LibTorch is a runtime library designed for execution of TorchScript code without using Python. This library is required for running the TorchScript interpreter from the C++ programs.
LibTorch requires separate installation. For this purpose, visit the PyTorch product site and select the desired configuration as follows:
- PyTorch Build: Stable (1.10.1)
- Your OS: Linux
- Package: LibTorch
- Language: C++ / Java
- Compute Platform: CUDA 11.3
The URL references to the distribution files for the selected configuration will be presented. Select the reference labeled "Download here (cxx11 ABI)"; at the time of writing of this article it was:
https://download.pytorch.org/libtorch/cu113/libtorch-cxx11-abi-shared-with-deps-1.10.1%2Bcu113.zip
Download this distribution and unpack its content into a separate directory (we will use ~/vendor
in this article):
cd ~/transit
wget https://download.pytorch.org/libtorch/cu113/libtorch-cxx11-abi-shared-with-deps-1.10.1%2Bcu113.zip
mkdir -p ~/vendor
unzip libtorch-cxx11-abi-shared-with-deps-1.10.1+cu113.zip -d ~/vendor
As before, we recommend using a scratch directory '~/transit' as your current directory during the installation.
The package contents will be placed in ~/vendor/libtorch
.

### SOURCE EXCERPT

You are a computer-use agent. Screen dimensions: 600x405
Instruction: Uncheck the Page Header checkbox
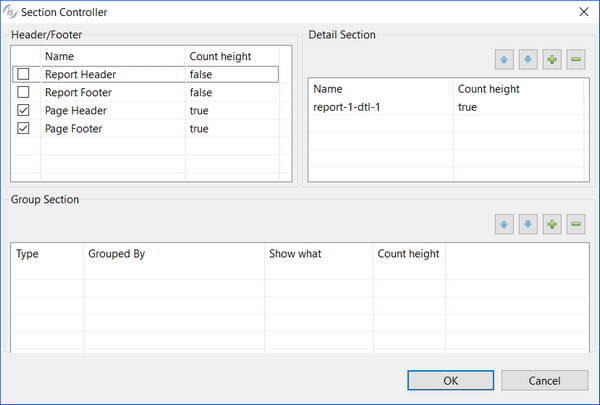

### WHAT NEEDS TO BE DONE
Output the LibTorch installation text exactly as it appears, starting at "LibTorch requires separate" and continuing down to "Build: Stable (1.10.1)".

### CORRECT OUTPUT
LibTorch requires separate installation. For this purpose, visit the PyTorch product site and select the desired configuration as follows:
- PyTorch Build: Stable (1.10.1)